:: Exercise materials ::
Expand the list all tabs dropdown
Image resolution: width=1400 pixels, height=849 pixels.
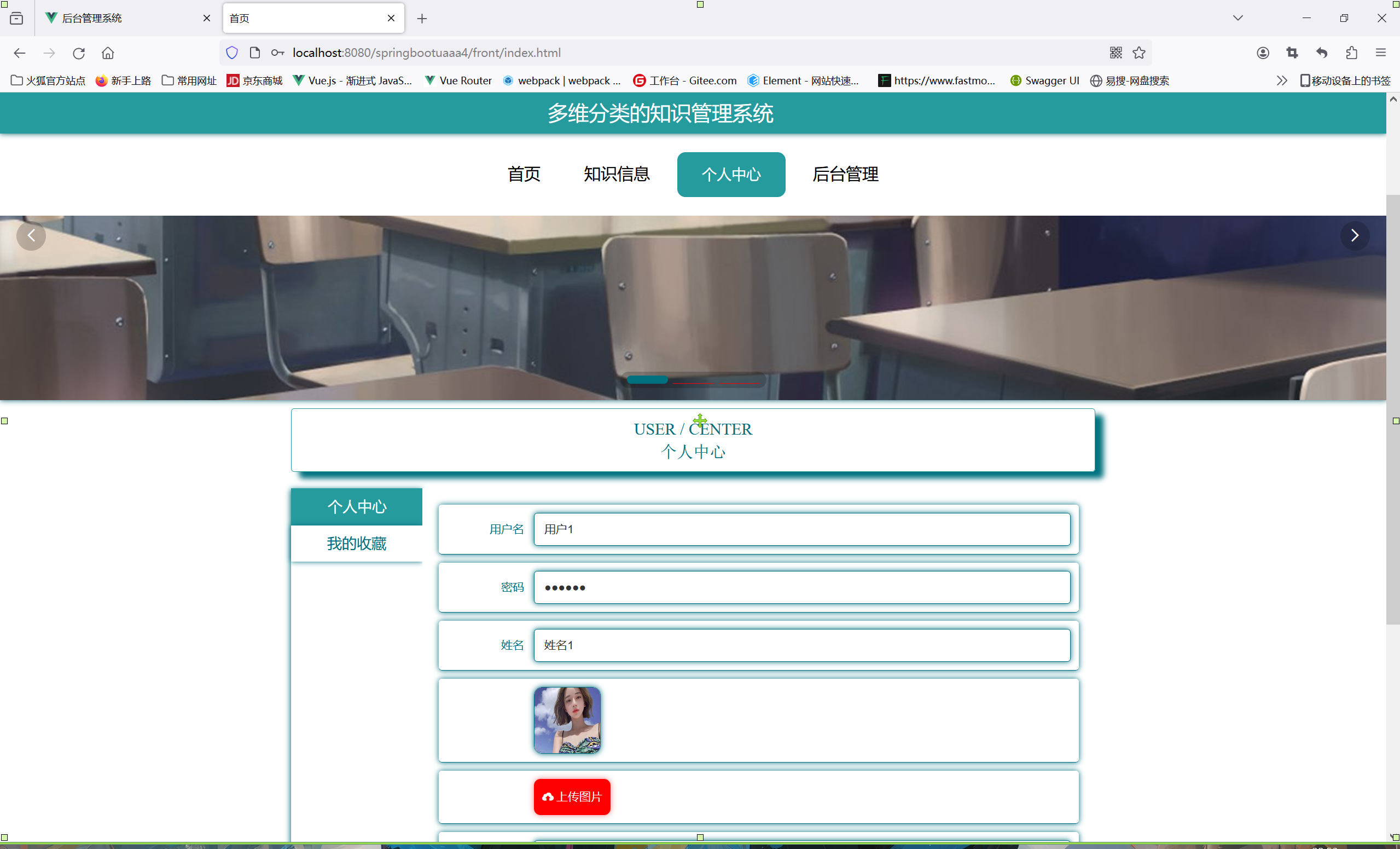pyautogui.click(x=1238, y=18)
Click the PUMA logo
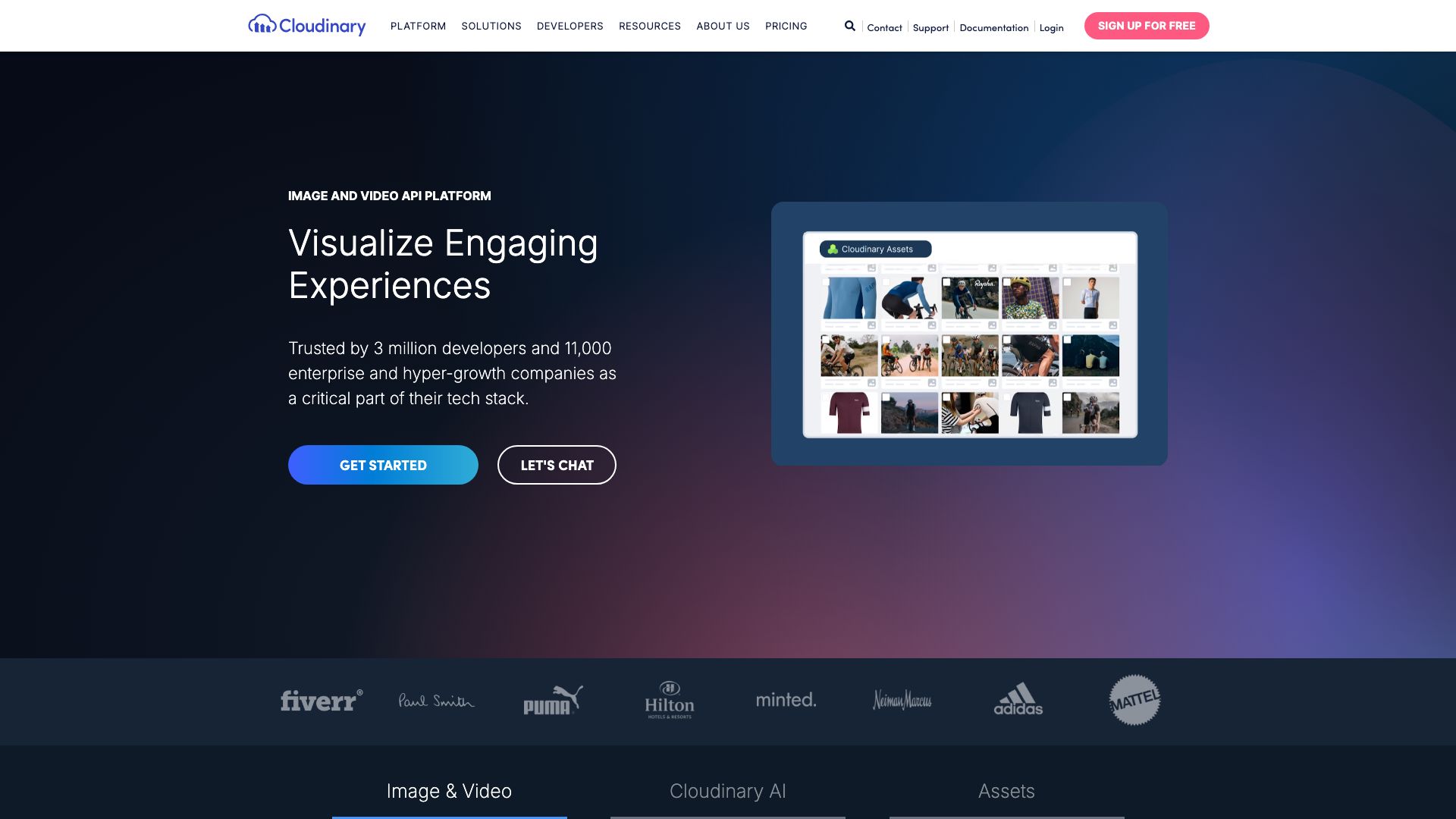 point(552,701)
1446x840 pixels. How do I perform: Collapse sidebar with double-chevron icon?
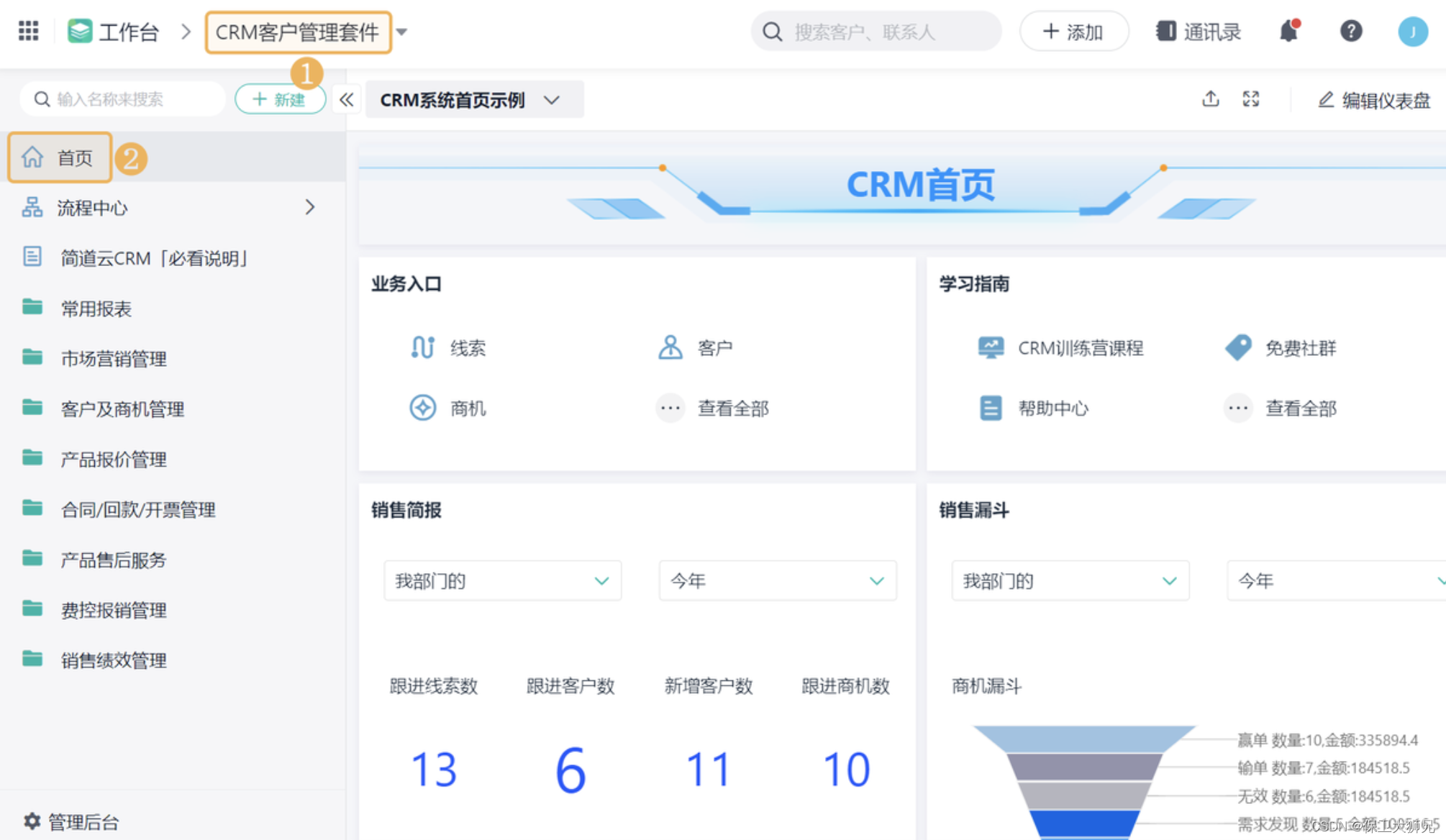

:: What this task involves ::
The pictures in the listing above are to be dropped, and everything else reproduced exactly.

:: Expected answer ::
Expand the list all tabs dropdown
Image resolution: width=1400 pixels, height=849 pixels.
pyautogui.click(x=1238, y=18)
Click the PUMA logo
 point(552,701)
1446x840 pixels. How do I perform: Collapse sidebar with double-chevron icon?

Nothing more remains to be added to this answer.